Viaggio senza tempo - II

Aggiornato il: mar 15

I primi passi


Cosa sarebbe successo dopo non lo immaginavamo, ma una cosa era ben chiara fin dall’inizio: la barca doveva poterci portare al nord.

Molto tempo prima avevo visto il primo ghiaccio dal ponte di un peschereccio nel Baltico e alcuni anni dopo da una barca fatta per l’Antartide, a Capo Horn. Quest’ultima esperienza mi aveva definitivamente convinto della necessità di trovare uno scafo che fosse di metallo, che avesse una coibentazione efficace e che avesse il minor pescaggio possibile, preferibilmente con una chiglia mobile.

Non avendo le risorse per farci costruire una barca apposita, cominciammo a cercarne una sul mercato. Più presto detto che fatto. Quelle caratteristiche sono decisamente rare.

Durante la nostra ricerca scoprimmo anche che i proprietari sopravvalutano largamente il valore della propria barca alzandone il prezzo in corrispondenza.

L’operazione si prospettava quindi assai difficile, ma siccome la fortuna aiuta gli audaci, quali noi ci reputavamo già, per una serie di circostanze del tutto improbabili e concatenate quasi per magia scoprimmo che “Best Explorer”, nata col nome di “Bestiaccia”, era in vendita proprio allora e a un prezzo ragionevole.


Dovete sapere che quella barca io la conoscevo già abbastanza bene, anche senza averci navigato. Non solo, aveva proprio quelle caratteristiche di base che avevano formato la mia idea di barca ideale (per i nostri scopi).

In breve, solo due giorni dopo aver appreso che era disponibile eravamo già suoi proprietari in pectore.


L’inverno 2007 fu speso per il suo allestimento con l’aiuto di Antonio, il precedente proprietario e suo costruttore: il rinforzo della prua, attrezzatura di sicurezza adeguata, una nuova strumentazione, interni rinnovati, una stufa, nuova radio, roll bar, gommone col suo motore e nuova coperta antisdrucciolo.


E una bella rotta di 5.000 miglia tracciata per raggiungere il nord della Norvegia, equipaggio di amici compreso.

Due mesi di navigazione via Irlanda e Islanda.

In realtà avremmo preferito passare un anno in Mediterraneo per fare reciproca conoscenza e mettere a punto come si deve ogni dettaglio, ma non sempre si può fare quel che si vuole e noi non potevamo proprio dilazionare l’arrivo alla nostra meta.


Questa decisione, che penso prenderei anche col senno del poi, ha avuto inevitabilmente alcune conseguenze negative specialmente sulle manutenzioni, conseguenze di cui soffriamo ancora oggi: lontano dai fornitori è molto complicato correggere i problemi e al nord come in Pacifico la nautica da diporto non è di casa.

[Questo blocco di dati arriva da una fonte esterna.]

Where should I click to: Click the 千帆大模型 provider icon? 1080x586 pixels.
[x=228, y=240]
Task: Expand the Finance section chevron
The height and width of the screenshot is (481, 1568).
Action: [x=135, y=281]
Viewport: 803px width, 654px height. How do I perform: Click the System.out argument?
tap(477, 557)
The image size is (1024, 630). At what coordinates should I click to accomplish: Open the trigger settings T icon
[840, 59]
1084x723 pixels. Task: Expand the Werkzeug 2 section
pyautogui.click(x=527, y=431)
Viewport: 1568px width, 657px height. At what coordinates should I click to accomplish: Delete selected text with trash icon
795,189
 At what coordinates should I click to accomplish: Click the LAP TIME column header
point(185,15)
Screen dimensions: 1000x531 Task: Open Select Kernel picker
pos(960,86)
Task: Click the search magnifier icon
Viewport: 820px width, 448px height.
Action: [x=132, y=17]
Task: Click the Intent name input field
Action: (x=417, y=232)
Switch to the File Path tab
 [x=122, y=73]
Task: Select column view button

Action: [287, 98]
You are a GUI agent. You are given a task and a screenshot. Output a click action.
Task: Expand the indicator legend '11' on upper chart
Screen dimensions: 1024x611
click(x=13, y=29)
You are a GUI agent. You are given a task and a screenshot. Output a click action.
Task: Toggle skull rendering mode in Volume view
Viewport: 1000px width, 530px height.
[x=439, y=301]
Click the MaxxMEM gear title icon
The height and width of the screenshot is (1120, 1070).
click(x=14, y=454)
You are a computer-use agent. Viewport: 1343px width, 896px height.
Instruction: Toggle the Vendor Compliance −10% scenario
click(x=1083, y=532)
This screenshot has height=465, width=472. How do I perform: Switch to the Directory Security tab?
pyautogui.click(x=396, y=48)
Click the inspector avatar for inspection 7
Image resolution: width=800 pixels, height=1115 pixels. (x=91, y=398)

Il momento della partenza è sempre sorgente di forti emozioni, tanto più vero quanto più lungo sarà il viaggio. Noi non sapevamo se e quando saremmo tornati, ma di certo non prima di qualche anno. Di fronte a noi avevamo una stagione favorevole, siamo partiti da Imperia il primo di Luglio, e un primo tratto in acque già note, almeno fino a Valencia, in Spagna.

Ma non sto qui a raccontare i dettagli del viaggio: li potete leggere, se siete curiosi, sul libro “Best Explorer – dal Mar Ligure al Mar Glaciale Artico” editrice Il Frangente. Lo trovate in librerie specializzate e su Amazon.

Tuttavia vi farò partecipi qui di seguito di un po’ di quelle emozioni.

Qualche emozione del primo viaggio verso nord


Il passaggio di Gibilterra, sicuramente. Non ci si sottrae al mito, per quanto disincantati. La Rocca ha un fascino innegabile anche solo per la sua forma e la sua posizione. L’arrivo nella nebbia tra le sirene delle navi, le bertucce che ti rubano il cibo dalle mani, la costa africana indistinta tra la foschia, l’atmosfera tenacemente britannica e l’oceano aperto subito a ovest creano un cocktail unico e carico di meraviglia.


Oltre il Portogallo e il Golfo di Biscaglia c’è la verde Irlanda, con un delizioso porticciolo quasi privo di marea mentre trenta miglia più a nord l’ampiezza delle stesse è di tre metri. E ci sono gli Irlandesi che attraversano a piedi la strada col rosso e cantano a squarciagola nei pub e sono sicuramente nostri cugini primi.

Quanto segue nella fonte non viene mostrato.